[Your instructions]: Give the entries again, word for word.

[Exercise data]:
((

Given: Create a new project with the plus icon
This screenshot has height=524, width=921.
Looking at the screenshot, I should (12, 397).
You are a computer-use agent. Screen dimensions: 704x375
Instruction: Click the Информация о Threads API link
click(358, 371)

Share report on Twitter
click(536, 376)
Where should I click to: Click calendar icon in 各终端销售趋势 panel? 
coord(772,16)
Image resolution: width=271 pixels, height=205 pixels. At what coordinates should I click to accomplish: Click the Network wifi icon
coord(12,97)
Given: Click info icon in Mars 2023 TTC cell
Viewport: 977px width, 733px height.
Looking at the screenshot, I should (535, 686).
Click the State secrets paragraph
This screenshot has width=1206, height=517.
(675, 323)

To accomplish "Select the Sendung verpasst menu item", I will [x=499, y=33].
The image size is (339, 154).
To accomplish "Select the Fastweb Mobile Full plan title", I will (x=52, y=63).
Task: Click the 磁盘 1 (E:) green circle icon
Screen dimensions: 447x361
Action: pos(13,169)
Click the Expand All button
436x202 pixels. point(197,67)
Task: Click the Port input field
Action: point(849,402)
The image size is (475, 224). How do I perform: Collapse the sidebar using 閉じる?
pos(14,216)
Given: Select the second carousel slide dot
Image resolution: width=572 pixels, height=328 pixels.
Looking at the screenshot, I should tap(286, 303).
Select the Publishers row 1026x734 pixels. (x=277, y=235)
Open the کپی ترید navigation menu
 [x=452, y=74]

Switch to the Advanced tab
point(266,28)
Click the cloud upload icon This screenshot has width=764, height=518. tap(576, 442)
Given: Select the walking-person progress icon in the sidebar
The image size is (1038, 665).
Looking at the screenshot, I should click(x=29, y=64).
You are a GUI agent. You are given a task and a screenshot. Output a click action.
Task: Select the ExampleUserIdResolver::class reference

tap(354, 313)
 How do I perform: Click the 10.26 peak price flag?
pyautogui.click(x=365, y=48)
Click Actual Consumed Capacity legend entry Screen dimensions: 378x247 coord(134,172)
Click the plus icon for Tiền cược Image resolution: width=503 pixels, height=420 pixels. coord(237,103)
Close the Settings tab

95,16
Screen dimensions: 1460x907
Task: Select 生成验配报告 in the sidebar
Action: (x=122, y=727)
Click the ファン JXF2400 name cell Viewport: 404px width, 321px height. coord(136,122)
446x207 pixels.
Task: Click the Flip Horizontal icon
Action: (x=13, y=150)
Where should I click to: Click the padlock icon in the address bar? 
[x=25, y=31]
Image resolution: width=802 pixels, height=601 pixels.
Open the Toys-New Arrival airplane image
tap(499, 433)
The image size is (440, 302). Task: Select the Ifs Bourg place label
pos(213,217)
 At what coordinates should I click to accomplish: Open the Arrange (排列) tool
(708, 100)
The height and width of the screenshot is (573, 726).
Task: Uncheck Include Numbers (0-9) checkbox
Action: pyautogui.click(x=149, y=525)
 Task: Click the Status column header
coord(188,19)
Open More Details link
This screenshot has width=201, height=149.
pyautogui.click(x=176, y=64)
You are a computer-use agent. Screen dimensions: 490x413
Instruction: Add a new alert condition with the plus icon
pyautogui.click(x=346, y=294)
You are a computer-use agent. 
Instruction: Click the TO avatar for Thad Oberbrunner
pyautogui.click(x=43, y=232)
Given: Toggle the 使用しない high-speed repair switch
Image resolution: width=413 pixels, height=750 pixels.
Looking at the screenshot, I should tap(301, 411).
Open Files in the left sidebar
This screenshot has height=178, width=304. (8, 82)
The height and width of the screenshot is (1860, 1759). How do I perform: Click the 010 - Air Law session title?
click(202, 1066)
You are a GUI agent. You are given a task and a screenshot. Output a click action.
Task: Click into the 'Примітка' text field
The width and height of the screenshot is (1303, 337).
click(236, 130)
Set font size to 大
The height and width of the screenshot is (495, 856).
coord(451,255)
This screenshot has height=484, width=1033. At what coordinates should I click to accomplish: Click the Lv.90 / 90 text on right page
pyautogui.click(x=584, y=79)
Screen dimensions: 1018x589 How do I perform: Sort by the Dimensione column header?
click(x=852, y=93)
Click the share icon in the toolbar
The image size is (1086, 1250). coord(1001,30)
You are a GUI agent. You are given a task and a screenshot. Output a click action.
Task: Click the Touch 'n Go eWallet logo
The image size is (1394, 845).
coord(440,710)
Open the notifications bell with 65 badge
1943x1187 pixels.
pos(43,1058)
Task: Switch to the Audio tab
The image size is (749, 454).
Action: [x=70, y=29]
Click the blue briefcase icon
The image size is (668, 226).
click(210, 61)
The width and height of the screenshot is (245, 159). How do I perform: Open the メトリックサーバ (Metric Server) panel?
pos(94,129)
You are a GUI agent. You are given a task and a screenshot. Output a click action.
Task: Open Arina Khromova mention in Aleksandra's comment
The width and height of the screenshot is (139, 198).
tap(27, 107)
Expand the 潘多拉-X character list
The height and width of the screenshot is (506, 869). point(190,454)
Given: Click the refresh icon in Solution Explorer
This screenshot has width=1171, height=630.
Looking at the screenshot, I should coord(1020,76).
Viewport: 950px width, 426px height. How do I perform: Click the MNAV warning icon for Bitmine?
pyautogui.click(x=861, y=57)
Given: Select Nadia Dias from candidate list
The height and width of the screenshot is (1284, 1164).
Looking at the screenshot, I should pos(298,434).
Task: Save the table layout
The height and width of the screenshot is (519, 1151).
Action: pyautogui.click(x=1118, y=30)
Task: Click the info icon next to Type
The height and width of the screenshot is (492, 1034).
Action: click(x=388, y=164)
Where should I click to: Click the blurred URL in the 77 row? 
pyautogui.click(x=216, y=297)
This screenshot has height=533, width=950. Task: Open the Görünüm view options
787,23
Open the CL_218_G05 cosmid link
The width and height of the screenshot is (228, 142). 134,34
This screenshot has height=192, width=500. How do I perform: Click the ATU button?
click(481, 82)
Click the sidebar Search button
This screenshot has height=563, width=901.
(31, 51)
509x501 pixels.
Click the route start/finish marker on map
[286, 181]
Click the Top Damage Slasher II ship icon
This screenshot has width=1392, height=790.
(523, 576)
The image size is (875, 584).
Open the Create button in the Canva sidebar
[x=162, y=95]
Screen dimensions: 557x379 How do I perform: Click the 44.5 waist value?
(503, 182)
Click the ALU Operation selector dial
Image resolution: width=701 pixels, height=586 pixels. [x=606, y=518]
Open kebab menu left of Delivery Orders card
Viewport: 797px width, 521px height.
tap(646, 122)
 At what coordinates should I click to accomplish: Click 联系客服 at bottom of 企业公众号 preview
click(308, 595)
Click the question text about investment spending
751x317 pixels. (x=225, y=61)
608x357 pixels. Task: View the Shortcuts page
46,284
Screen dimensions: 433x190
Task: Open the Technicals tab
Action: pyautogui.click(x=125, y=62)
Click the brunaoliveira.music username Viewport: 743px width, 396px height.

))

[Response area]:
Given: Create a new project with the plus icon
This screenshot has height=524, width=921.
Looking at the screenshot, I should (12, 397).
You are a computer-use agent. Screen dimensions: 704x375
Instruction: Click the Информация о Threads API link
click(358, 371)

Share report on Twitter
click(536, 376)
Where should I click to: Click calendar icon in 各终端销售趋势 panel? 
coord(772,16)
Image resolution: width=271 pixels, height=205 pixels. At what coordinates should I click to accomplish: Click the Network wifi icon
coord(12,97)
Given: Click info icon in Mars 2023 TTC cell
Viewport: 977px width, 733px height.
Looking at the screenshot, I should (535, 686).
Click the State secrets paragraph
This screenshot has width=1206, height=517.
(675, 323)

To accomplish "Select the Sendung verpasst menu item", I will [x=499, y=33].
The image size is (339, 154).
To accomplish "Select the Fastweb Mobile Full plan title", I will (x=52, y=63).
Task: Click the 磁盘 1 (E:) green circle icon
Screen dimensions: 447x361
Action: pos(13,169)
Click the Expand All button
436x202 pixels. point(197,67)
Task: Click the Port input field
Action: point(849,402)
The image size is (475, 224). How do I perform: Collapse the sidebar using 閉じる?
pos(14,216)
Given: Select the second carousel slide dot
Image resolution: width=572 pixels, height=328 pixels.
Looking at the screenshot, I should tap(286, 303).
Select the Publishers row 1026x734 pixels. (x=277, y=235)
Open the کپی ترید navigation menu
 [x=452, y=74]

Switch to the Advanced tab
point(266,28)
Click the cloud upload icon This screenshot has width=764, height=518. tap(576, 442)
Given: Select the walking-person progress icon in the sidebar
The image size is (1038, 665).
Looking at the screenshot, I should click(x=29, y=64).
You are a GUI agent. You are given a task and a screenshot. Output a click action.
Task: Select the ExampleUserIdResolver::class reference

tap(354, 313)
 How do I perform: Click the 10.26 peak price flag?
pyautogui.click(x=365, y=48)
Click Actual Consumed Capacity legend entry Screen dimensions: 378x247 coord(134,172)
Click the plus icon for Tiền cược Image resolution: width=503 pixels, height=420 pixels. coord(237,103)
Close the Settings tab

95,16
Screen dimensions: 1460x907
Task: Select 生成验配报告 in the sidebar
Action: (x=122, y=727)
Click the ファン JXF2400 name cell Viewport: 404px width, 321px height. coord(136,122)
446x207 pixels.
Task: Click the Flip Horizontal icon
Action: (x=13, y=150)
Where should I click to: Click the padlock icon in the address bar? 
[x=25, y=31]
Image resolution: width=802 pixels, height=601 pixels.
Open the Toys-New Arrival airplane image
tap(499, 433)
The image size is (440, 302). Task: Select the Ifs Bourg place label
pos(213,217)
 At what coordinates should I click to accomplish: Open the Arrange (排列) tool
(708, 100)
The height and width of the screenshot is (573, 726).
Task: Uncheck Include Numbers (0-9) checkbox
Action: pyautogui.click(x=149, y=525)
 Task: Click the Status column header
coord(188,19)
Open More Details link
This screenshot has width=201, height=149.
pyautogui.click(x=176, y=64)
You are a computer-use agent. Screen dimensions: 490x413
Instruction: Add a new alert condition with the plus icon
pyautogui.click(x=346, y=294)
You are a computer-use agent. 
Instruction: Click the TO avatar for Thad Oberbrunner
pyautogui.click(x=43, y=232)
Given: Toggle the 使用しない high-speed repair switch
Image resolution: width=413 pixels, height=750 pixels.
Looking at the screenshot, I should tap(301, 411).
Open Files in the left sidebar
This screenshot has height=178, width=304. (8, 82)
The height and width of the screenshot is (1860, 1759). How do I perform: Click the 010 - Air Law session title?
click(202, 1066)
You are a GUI agent. You are given a task and a screenshot. Output a click action.
Task: Click into the 'Примітка' text field
The width and height of the screenshot is (1303, 337).
click(236, 130)
Set font size to 大
The height and width of the screenshot is (495, 856).
coord(451,255)
This screenshot has height=484, width=1033. At what coordinates should I click to accomplish: Click the Lv.90 / 90 text on right page
pyautogui.click(x=584, y=79)
Screen dimensions: 1018x589 How do I perform: Sort by the Dimensione column header?
click(x=852, y=93)
Click the share icon in the toolbar
The image size is (1086, 1250). coord(1001,30)
You are a GUI agent. You are given a task and a screenshot. Output a click action.
Task: Click the Touch 'n Go eWallet logo
The image size is (1394, 845).
coord(440,710)
Open the notifications bell with 65 badge
1943x1187 pixels.
pos(43,1058)
Task: Switch to the Audio tab
The image size is (749, 454).
Action: [x=70, y=29]
Click the blue briefcase icon
The image size is (668, 226).
click(210, 61)
The width and height of the screenshot is (245, 159). How do I perform: Open the メトリックサーバ (Metric Server) panel?
pos(94,129)
You are a GUI agent. You are given a task and a screenshot. Output a click action.
Task: Open Arina Khromova mention in Aleksandra's comment
The width and height of the screenshot is (139, 198).
tap(27, 107)
Expand the 潘多拉-X character list
The height and width of the screenshot is (506, 869). point(190,454)
Given: Click the refresh icon in Solution Explorer
This screenshot has width=1171, height=630.
Looking at the screenshot, I should coord(1020,76).
Viewport: 950px width, 426px height. How do I perform: Click the MNAV warning icon for Bitmine?
pyautogui.click(x=861, y=57)
Given: Select Nadia Dias from candidate list
The height and width of the screenshot is (1284, 1164).
Looking at the screenshot, I should pos(298,434).
Task: Save the table layout
The height and width of the screenshot is (519, 1151).
Action: pyautogui.click(x=1118, y=30)
Task: Click the info icon next to Type
The height and width of the screenshot is (492, 1034).
Action: click(x=388, y=164)
Where should I click to: Click the blurred URL in the 77 row? 
pyautogui.click(x=216, y=297)
This screenshot has height=533, width=950. Task: Open the Görünüm view options
787,23
Open the CL_218_G05 cosmid link
The width and height of the screenshot is (228, 142). 134,34
This screenshot has height=192, width=500. How do I perform: Click the ATU button?
click(481, 82)
Click the sidebar Search button
This screenshot has height=563, width=901.
(31, 51)
509x501 pixels.
Click the route start/finish marker on map
[286, 181]
Click the Top Damage Slasher II ship icon
This screenshot has width=1392, height=790.
(523, 576)
The image size is (875, 584).
Open the Create button in the Canva sidebar
[x=162, y=95]
Screen dimensions: 557x379 How do I perform: Click the 44.5 waist value?
(503, 182)
Click the ALU Operation selector dial
Image resolution: width=701 pixels, height=586 pixels. [x=606, y=518]
Open kebab menu left of Delivery Orders card
Viewport: 797px width, 521px height.
tap(646, 122)
 At what coordinates should I click to accomplish: Click 联系客服 at bottom of 企业公众号 preview
click(308, 595)
Click the question text about investment spending
751x317 pixels. (x=225, y=61)
608x357 pixels. Task: View the Shortcuts page
46,284
Screen dimensions: 433x190
Task: Open the Technicals tab
Action: pyautogui.click(x=125, y=62)
Click the brunaoliveira.music username Viewport: 743px width, 396px height.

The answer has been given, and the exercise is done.